Questa la gemma di L. (classe terza). E’ una fase di tempesta quella che sta vivendo nel suo rapporto con la madre. Mi viene in mente una citazione di Haruki Murakami dal libro Kafka sulla spiaggia: “Quando la tempesta sarà finita, probabilmente non saprai neanche tu come hai fatto ad attraversarla e a uscirne vivo. Anzi, non sarai neanche sicuro se sia finita per davvero. Ma su un punto non c’è dubbio. Ed è che tu, uscito da quel vento, non sarai lo stesso che vi era entrato”.

“Ho portato questo braccialetto che mi hanno regalato i miei nonni al Battesimo: non l’ho mai indossato perché ho paura di romperlo. Che io sappia non me l’hanno dato accompagnato da un biglietto o da una lettera particolare, però sento un legame e ho paura che, rompendolo, possa spezzarsi qualcosa. Lo uso come portafortuna per le cose importanti (non per una verifica), come ad esempio per i viaggi: lo tengo in un sacchettino o attaccato ad una collana.”

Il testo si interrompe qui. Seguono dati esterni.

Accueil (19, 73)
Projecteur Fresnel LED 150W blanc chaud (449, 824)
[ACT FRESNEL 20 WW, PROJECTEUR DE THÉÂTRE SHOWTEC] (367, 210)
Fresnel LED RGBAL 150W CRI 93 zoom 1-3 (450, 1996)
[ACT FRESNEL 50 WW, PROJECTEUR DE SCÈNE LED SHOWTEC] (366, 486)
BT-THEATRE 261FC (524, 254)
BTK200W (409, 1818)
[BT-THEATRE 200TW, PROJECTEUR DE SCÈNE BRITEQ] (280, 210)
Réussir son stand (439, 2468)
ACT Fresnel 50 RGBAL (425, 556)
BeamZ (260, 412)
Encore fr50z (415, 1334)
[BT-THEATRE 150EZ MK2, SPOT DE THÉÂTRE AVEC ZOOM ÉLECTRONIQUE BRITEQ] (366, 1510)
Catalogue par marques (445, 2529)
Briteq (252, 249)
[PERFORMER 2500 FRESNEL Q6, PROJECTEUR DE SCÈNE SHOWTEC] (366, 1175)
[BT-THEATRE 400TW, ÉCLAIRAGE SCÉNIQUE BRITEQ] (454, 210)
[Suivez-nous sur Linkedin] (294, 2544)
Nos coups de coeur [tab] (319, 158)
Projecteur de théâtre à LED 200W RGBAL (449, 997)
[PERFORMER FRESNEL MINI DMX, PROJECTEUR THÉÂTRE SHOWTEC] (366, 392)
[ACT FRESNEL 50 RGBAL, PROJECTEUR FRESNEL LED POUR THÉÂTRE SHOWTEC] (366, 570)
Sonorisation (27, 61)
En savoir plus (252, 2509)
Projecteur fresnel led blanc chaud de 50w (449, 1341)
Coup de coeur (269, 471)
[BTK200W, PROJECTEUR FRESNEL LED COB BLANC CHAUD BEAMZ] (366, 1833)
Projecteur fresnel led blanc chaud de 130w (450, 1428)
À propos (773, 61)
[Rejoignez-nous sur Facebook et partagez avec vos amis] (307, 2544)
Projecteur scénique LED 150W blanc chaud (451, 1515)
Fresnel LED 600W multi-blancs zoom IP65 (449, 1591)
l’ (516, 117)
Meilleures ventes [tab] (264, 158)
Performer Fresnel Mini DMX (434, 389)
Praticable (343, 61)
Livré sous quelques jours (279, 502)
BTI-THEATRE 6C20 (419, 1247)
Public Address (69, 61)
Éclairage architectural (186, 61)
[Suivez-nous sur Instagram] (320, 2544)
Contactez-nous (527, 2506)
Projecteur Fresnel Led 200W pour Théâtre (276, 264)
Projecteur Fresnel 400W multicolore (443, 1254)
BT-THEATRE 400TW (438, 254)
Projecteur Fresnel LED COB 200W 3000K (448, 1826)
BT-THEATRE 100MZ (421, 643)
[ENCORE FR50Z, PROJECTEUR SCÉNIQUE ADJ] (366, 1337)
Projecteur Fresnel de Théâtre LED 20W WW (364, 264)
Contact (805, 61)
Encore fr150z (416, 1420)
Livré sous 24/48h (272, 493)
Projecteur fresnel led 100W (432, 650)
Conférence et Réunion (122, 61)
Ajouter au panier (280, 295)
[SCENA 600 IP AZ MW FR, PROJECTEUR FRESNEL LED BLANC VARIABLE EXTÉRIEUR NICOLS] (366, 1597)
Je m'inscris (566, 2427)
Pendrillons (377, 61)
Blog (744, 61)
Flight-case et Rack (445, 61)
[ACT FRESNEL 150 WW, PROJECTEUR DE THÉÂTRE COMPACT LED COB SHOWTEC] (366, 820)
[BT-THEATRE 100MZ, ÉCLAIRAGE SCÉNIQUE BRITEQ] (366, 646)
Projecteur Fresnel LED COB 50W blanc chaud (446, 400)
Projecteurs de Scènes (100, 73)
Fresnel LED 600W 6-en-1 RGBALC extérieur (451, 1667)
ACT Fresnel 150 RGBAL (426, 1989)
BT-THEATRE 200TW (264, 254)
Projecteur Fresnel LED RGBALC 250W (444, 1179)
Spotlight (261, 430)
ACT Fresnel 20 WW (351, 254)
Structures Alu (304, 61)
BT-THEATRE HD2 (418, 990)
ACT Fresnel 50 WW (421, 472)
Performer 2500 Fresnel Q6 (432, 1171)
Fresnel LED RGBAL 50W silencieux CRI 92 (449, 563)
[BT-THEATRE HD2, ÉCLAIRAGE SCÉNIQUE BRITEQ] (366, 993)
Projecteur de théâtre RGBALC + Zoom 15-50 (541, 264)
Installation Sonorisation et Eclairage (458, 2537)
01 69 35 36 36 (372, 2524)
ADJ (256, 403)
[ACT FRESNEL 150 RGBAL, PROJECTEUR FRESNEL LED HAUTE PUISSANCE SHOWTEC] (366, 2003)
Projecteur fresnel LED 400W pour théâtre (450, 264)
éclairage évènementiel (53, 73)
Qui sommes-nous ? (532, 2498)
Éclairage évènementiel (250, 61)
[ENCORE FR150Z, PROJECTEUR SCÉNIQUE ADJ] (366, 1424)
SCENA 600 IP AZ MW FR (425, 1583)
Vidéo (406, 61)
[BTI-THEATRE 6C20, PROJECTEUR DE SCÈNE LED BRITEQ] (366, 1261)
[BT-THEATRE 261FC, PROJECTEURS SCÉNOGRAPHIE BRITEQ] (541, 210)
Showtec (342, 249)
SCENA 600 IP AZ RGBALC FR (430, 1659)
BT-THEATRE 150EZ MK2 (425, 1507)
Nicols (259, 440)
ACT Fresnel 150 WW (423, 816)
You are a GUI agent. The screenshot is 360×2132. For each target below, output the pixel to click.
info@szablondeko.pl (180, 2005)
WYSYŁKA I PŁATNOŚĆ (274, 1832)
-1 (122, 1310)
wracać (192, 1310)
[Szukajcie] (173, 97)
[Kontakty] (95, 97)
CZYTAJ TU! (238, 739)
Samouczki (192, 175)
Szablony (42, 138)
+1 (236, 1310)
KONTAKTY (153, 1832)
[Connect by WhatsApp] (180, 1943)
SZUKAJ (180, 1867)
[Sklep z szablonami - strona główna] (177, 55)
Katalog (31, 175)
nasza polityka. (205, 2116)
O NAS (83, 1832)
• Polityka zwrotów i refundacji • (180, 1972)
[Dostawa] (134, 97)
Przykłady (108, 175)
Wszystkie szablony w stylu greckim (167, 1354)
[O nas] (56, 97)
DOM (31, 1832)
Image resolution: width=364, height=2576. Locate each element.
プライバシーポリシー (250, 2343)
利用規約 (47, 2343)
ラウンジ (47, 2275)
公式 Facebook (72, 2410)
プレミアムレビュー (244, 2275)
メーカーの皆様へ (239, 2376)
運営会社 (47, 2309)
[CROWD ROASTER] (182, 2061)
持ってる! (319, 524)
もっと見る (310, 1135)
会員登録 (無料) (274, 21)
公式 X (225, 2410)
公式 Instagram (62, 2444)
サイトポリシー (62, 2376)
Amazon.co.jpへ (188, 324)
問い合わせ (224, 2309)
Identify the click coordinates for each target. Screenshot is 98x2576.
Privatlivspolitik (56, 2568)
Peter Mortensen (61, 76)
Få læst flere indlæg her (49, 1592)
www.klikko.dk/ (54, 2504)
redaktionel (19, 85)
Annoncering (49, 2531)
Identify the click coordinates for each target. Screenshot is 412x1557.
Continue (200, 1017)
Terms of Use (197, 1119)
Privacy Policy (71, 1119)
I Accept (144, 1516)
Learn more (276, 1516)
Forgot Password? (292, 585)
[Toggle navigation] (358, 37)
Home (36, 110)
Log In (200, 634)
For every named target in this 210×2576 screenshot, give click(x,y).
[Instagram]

Mi sono accorto solo guardando la fotografia del braccialetto di R. (classe seconda) che le gemme azzurre sono le ali di piccole api. “L’ape e la vespa si cibano degli stessi fiori; però non producono lo stesso miele” dice il filosofo francese Joseph Joubert. Penso che valga lo stesso per i regali che riceviamo: alcuni sono di passaggio e dimentichiamo anche velocemente chi ce li abbia donati (è triste ma penso sia così), altri si radicano nel cuore e nella memoria e diventano simbolo di un legame profondo.

“Ho deciso di portare una stella alpina che mi ha dato mio papà un paio di anni fa circa; l’aveva presa quando mia madre aveva scoperto di essere incinta di me. Mio padre è sempre stato appassionato di montagna insieme a suo fratello, mio zio; hanno sempre condiviso questa passione, sono spesso andati in montagna insieme. Se ne intendevano e molte volte facevano le guide. Quasi quattro anni fa mio zio è andato a camminare; mio padre non c’era quella volta, lui si è sentito male, è caduto e non ce l’ha fatta. Con lui ho sempre avuto un rapporto molto speciale e ho fatto tante cose con lui e con i suoi due figli, i miei cugini. Siamo spesso andati a camminare insieme, andavamo ogni estate lassù. Questa stella rappresenta la passione per la montagna e a mio padre, oltre a ricordargli me, ricorda anche suo fratello. Per me è molto speciale”.
Mia mamma cantava in un coro e ho passato tanti venerdì e sabati della mia infanzia a sentire concerti di cori. Alcune musiche sono diventate per me molto familiari. Una di quelle che ancora mi commuove e mi tocca il cuore è “Signore delle cime” e la lascio qui come commento alla gemma di S. (classe seconda).